There are a number of pieces of legislation that affect franchising, however you do not need to understand these acts in any depth in order to invest in a franchise.
What you need to know is that to enter into a franchise arrangement it has legal implications.
We also strongly recommend that you consult professional advisors with experience in franchising before you sign any binding agreements or make any payments. A franchise arrangement requires long-term commitment and a substantial investment. The money you spent on professional advice will help you make this a sound investment.
For a list of professionals in law, accountancy and consulting, visit the Franchise Association of South Africa’s (FASA) website – www.fasa.co.za.
We have also enlisted leading franchise legal expert, Maria D’Amico to provide guidance on legal issues.
In our FAQ section, she’s helped entrepreneurs understand:
If it’s legally permissible for a franchisor to reject a franchise application without furnishing reasons for the decision. Read through this section and feel free to also pose her a question.
Before you enter into a relationship with a franchisor, you (franchisee) must do research on all aspects of his/her business. The franchisor will also gather background information on you as the potential franchisee. Once this is complete, both you and the franchisor will be ready to into serious negotiations.
At this stage, the franchisor will ask you to sign a secrecy undertaking. The aim of this agreement is to ensure you don’t disclose confidential information to the competition, for instance financial projections or margins.
Does signing a secrecy undertaking mean you’re obliged to get into business with the franchisor? No. Signing the document shouldn’t bind you in any way. If you want to walk away from the deal, you have a right to do so. Your only obligation when you’ve signed is to respect the confidentiality of the information that’s made available to you.
It’s important to read the secrecy undertaking before you sign it. This will help you make sure it doesn’t limit your right to walk away from the deal if you want to.
A disclosure document is meant to give prospective franchisees detailed information on all aspects of the franchise offer. This helps ensure franchisees know what they’re getting themselves into, so to speak. The document essentially allows franchisees to make an informed decision.
Here are the important details that must be in the disclosure document, a disclosure document must have:
In terms of the FASA Code of Ethics and Business Practices, this information must be updated at least annually. This is especially important if there are changes that happen in the franchisor company.
A franchise agreement outlines the terms and conditions the franchisee and franchisor must adhere to. Before you enter into any binding commitment, you should get professional assistance.That said, here’s an overview of what’s involved when it comes to a franchise agreement, a franchise agreement has to be substantial–A franchise agreement has to deal with:
It also needs to set out what will happen once the arrangement ends.
The important point is the agreement has to be written in a language ordinary human beings without legal background can understand. Legal jargon has no place in a franchise agreement!
A franchise agreement must be balanced – Franchise agreements must reflect a balanced approach. This means they must take the interests of the franchisor and the franchisee into account.
The terms must be clear in the franchise agreement – If, for example, the franchise agreement is for a period of 10 years, this must be clear. If there will be an option to renew, this has to be spelled out as well. If terms aren’t clear, there will be misunderstandings later on.
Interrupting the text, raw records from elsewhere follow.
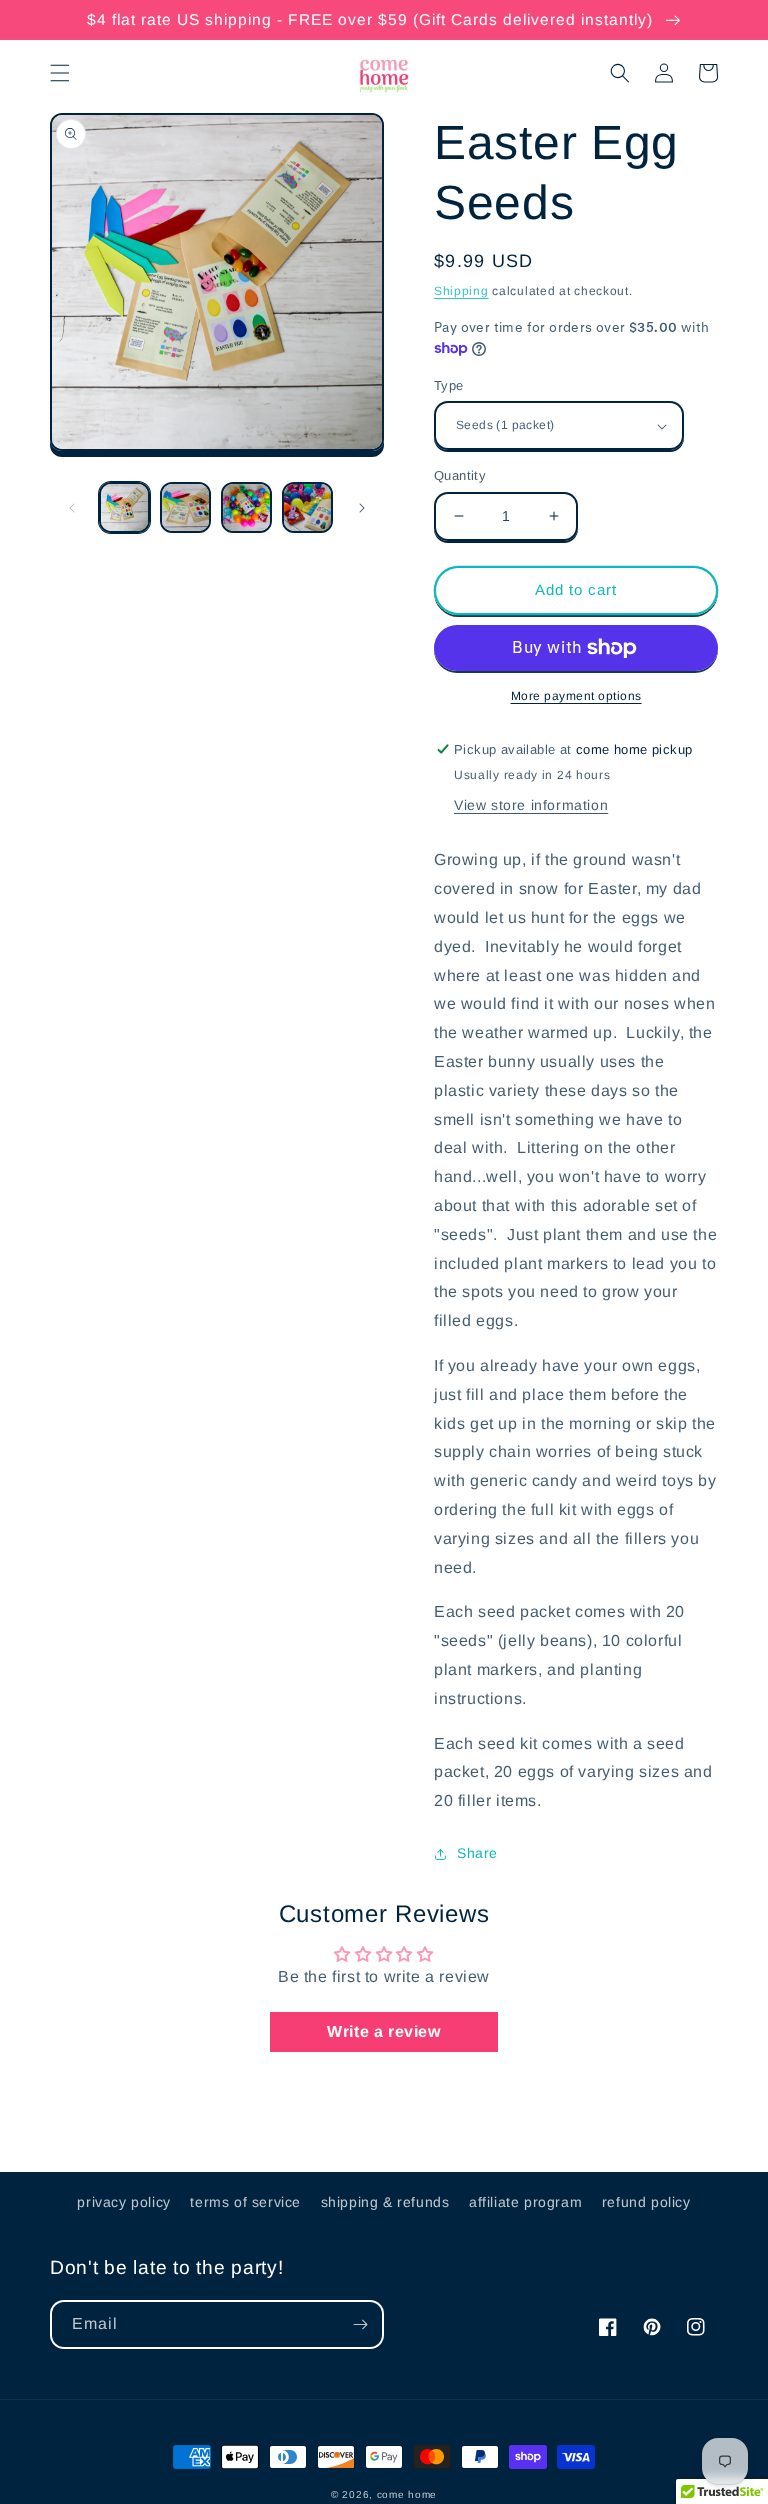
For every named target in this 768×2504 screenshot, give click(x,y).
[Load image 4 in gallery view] (307, 507)
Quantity (460, 475)
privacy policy (123, 2202)
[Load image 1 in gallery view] (124, 507)
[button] (60, 73)
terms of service (245, 2202)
And that’s the last thing you want as the franchisee or franchisor.
The operations manual is often described as the bible of a franchise as it contains everything on how the franchise operates.
A good operations manual aims to address all eventualities. This includes:
In short, the operations manual must provide answers to all questions a franchisee might have. This helps ensure a franchisee doesn’t call head office at every turn.
If a franchise operates from commercial premises, these will usually be rented. It’s common for the franchisor to help with site selection and lease negotiations. But in the end, the lease agreement will usually be between the owner of the premises and the franchisee.
In some cases, franchisors insist there be a clause saying they can take over the lease if the franchise agreement ends.
Other options are that the franchisor takes out the head lease and sublets the premises to the franchisee. Or the franchisor may be the owner of the premises and let it to the franchisee.
The important point is you must know what you commit yourself to. Our recommendation is that before you sign the lease, you have it examined by a competent attorney.
Franchisees who need funding have to enter into one or more funding agreements. In most cases funding agreements are with banks. But in some cases, you may have to source private funding. For example, getting a friend to invest.
Whatever you do, make sure everything you agree on is in writing. It’s advisable to get a lawyer to draft the agreement. In addition, read the agreement to make sure you understand the fine print and ask for clarity.